[START Text extract]

Apple was never secretive about the fact that some ‌Siri‌ recordings were analyzed by humans, but the company's privacy terms at the time did not explicitly state that there was human oversight of ‌Siri‌. The customers that filed the lawsuit said that Apple did not inform consumers that they are "regularly being recorded without consent," and they claimed they would not have purchased Apple devices had they known about the ‌Siri‌ recordings.

While the lawsuit initially focused on Apple's lack of disclosure, the first filing was dismissed in February 2021 because it did not include enough concrete data about the recordings that Apple allegedly collected. An amended complaint that focused on ‌Siri‌ recordings used for "targeted advertising" was refiled in September 2021, and that was allowed to move forward.

There has been no evidence that Apple ever provided ‌Siri‌ recordings or information from ‌Siri‌ recordings to advertisers, and Apple's privacy policies have long made it clear that any data collected from ‌Siri‌ for the purpose of improving the feature is anonymized and not associated with a specific user.

In the settlement filing, Apple says that it "continues to deny any and all alleged wrongdoing and liability, specifically denies each of the Plaintiffs' contentions and claims, and continues to deny that the Plaintiffs' claims and allegations would be suitable for class action status." Apple is settling to avoid further costs of litigation.

The settlement has received preliminary approval from the court. According to the filing, all current or former owners or purchasers of a ‌Siri‌ device in the United States whose confidential or private communications were obtained by Apple between September 17, 2014 and December 31, 2024 are considered class members and could be eligible for a payment.

[END Text extract]
[START Material for the task]

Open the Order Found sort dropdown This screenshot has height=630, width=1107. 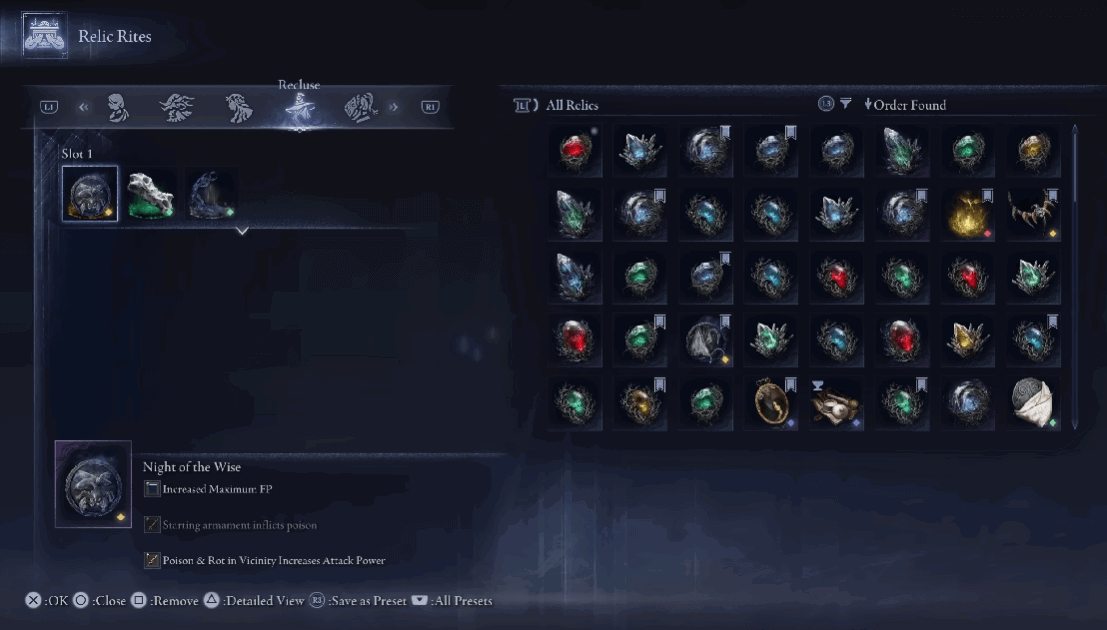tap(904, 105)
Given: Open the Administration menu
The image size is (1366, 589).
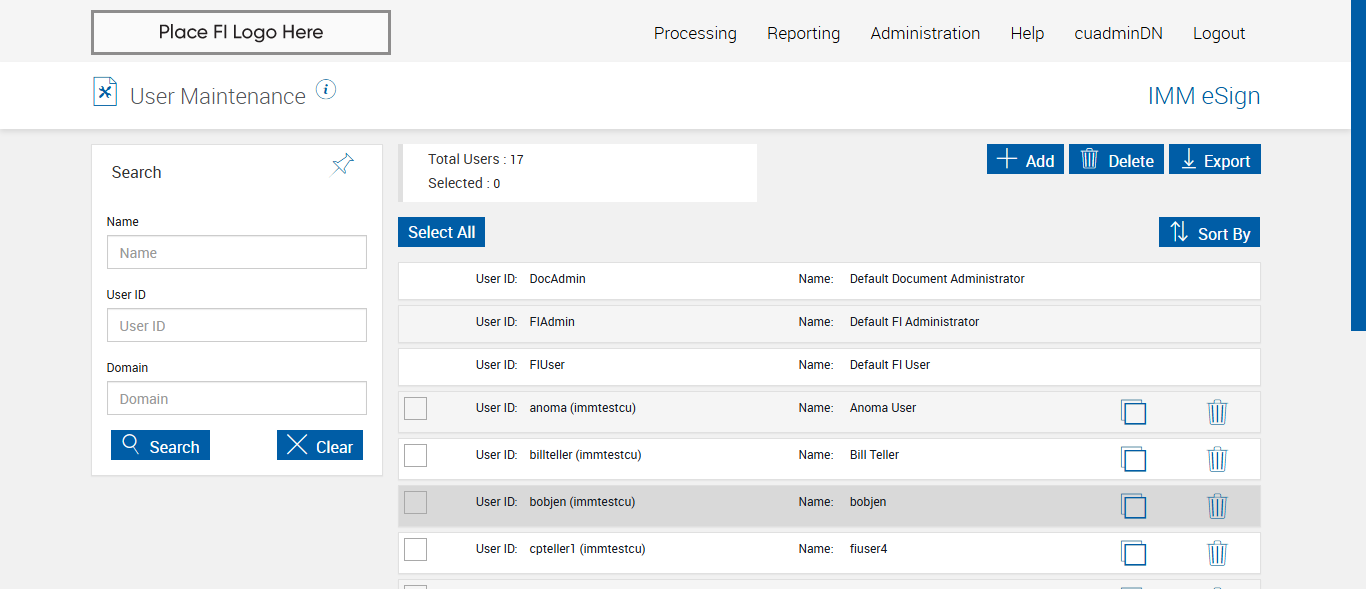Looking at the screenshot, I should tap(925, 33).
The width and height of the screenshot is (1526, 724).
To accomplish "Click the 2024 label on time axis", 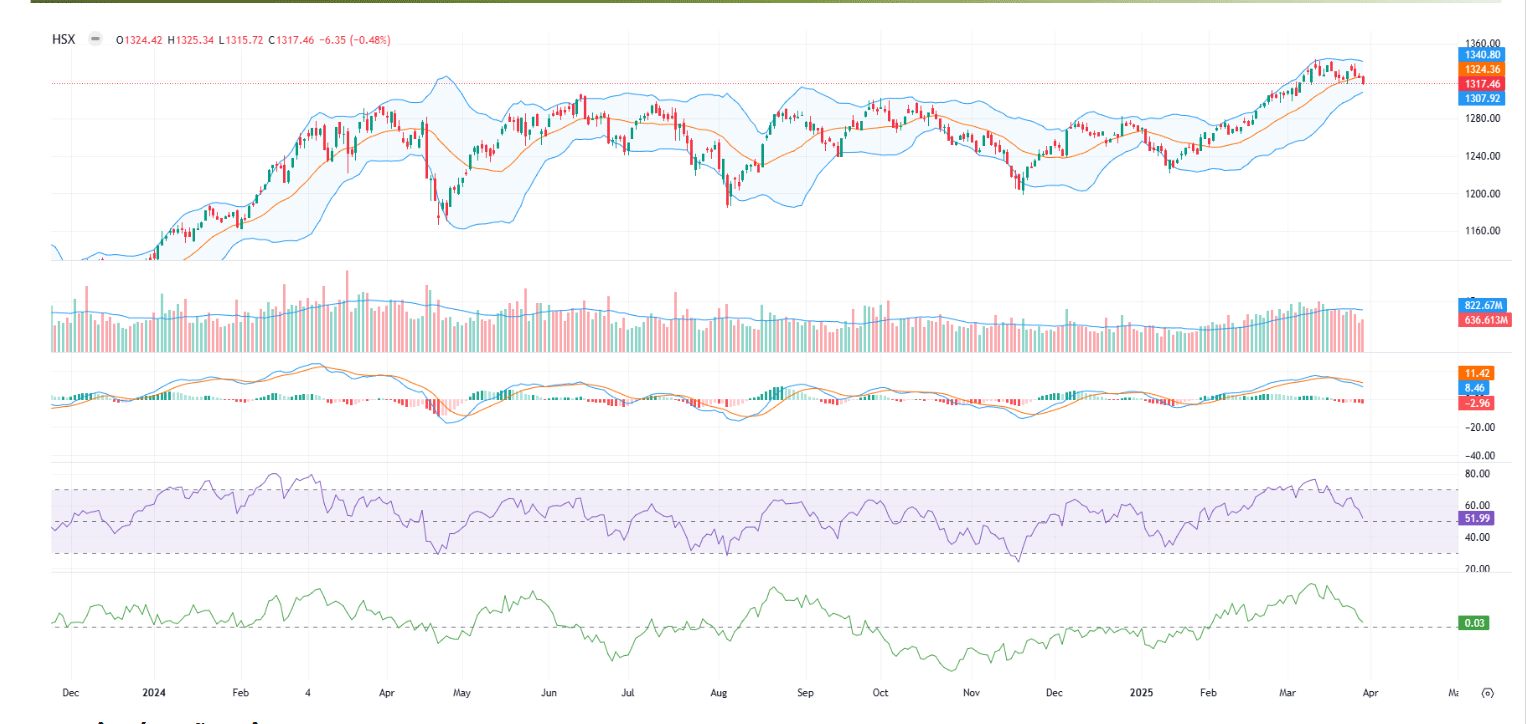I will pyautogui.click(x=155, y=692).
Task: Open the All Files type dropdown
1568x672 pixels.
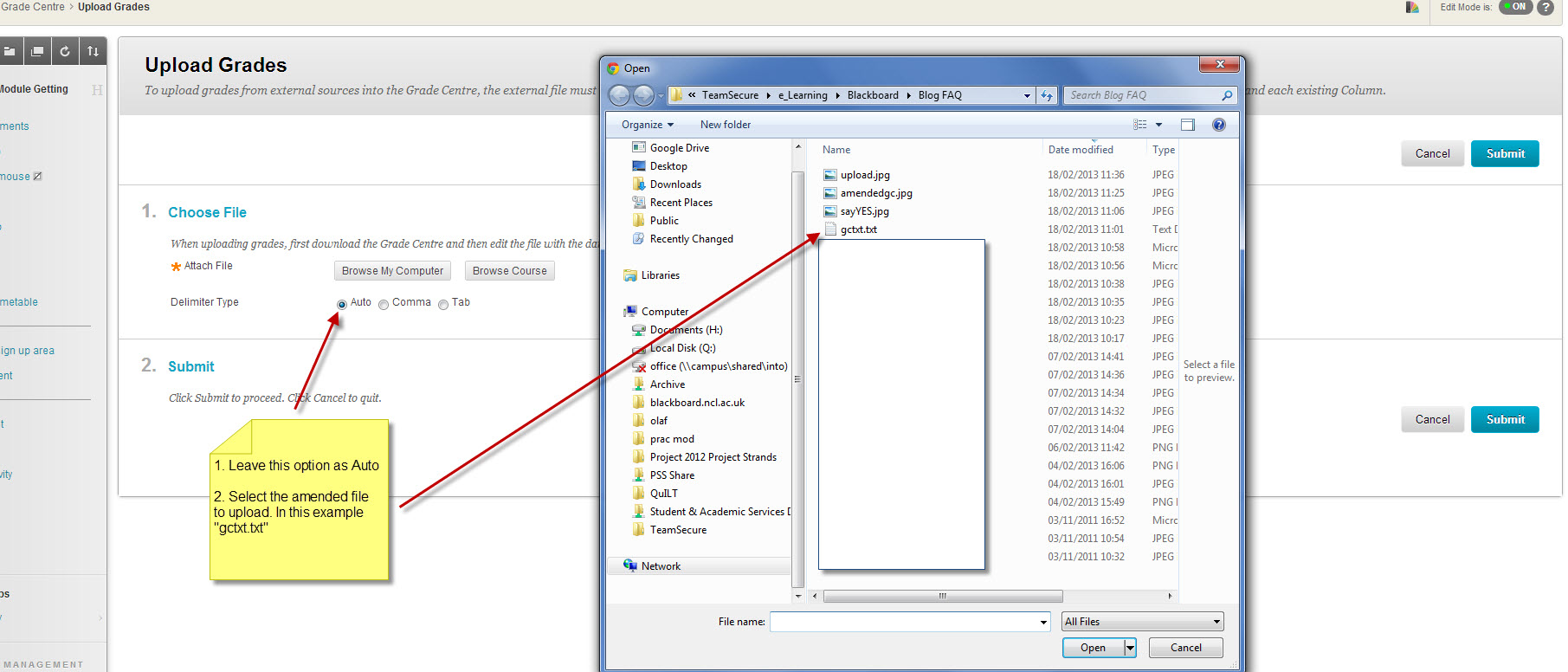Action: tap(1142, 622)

[END Material for the task]
[START Material for the task]

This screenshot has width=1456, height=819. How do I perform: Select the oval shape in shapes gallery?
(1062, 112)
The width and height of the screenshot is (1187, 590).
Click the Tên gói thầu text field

[END Material for the task]

--- Prompt A ---
Arrange the entry lines starting at the one containing "The width and height of the screenshot is (1187, 590)." and ending at the one containing "Click the Tên gói thầu text field" as a JSON list of strings, one string per line, with blank lines omitted.
--- Prompt B ---
Pick up the text about the Siri recording lawsuit settlement after its last sentence and continue it.
The text and the entries have nothing to do with each other.

--- Task result A ---
[
  "The width and height of the screenshot is (1187, 590).",
  "Click the Tên gói thầu text field"
]

--- Task result B ---
A settlement website will be set up to identify those eligible to participate within 45 days, with Apple required to share contact information for customers who purchased a device with ‌Siri‌ capabilities. Claim information will be collected until May 15, 2025, after which time the settlement will be finalized and payments will go out to eligible customers. Each class member will be able to submit claims for up to five ‌Siri‌ devices, receiving up to $20 for each one. The actual settlement payment will depend on the total number of valid claims that are submitted.

After the 2019 scandal about contractors listening to accidental ‌Siri‌ recordings, Apple temporarily suspended its ‌Siri‌ evaluation program, stopped using contractors, and implemented options that allow users to delete ‌Siri‌ recordings and block them from being listened to. In later updates, Apple moved some ‌Siri‌ processing on-device, reducing the content that's uploaded to its servers.

Update: In a statement provided to MacRumors, Apple made it clear that ‌Siri‌ data has never been used for marketing purposes or sold to any company for any reason.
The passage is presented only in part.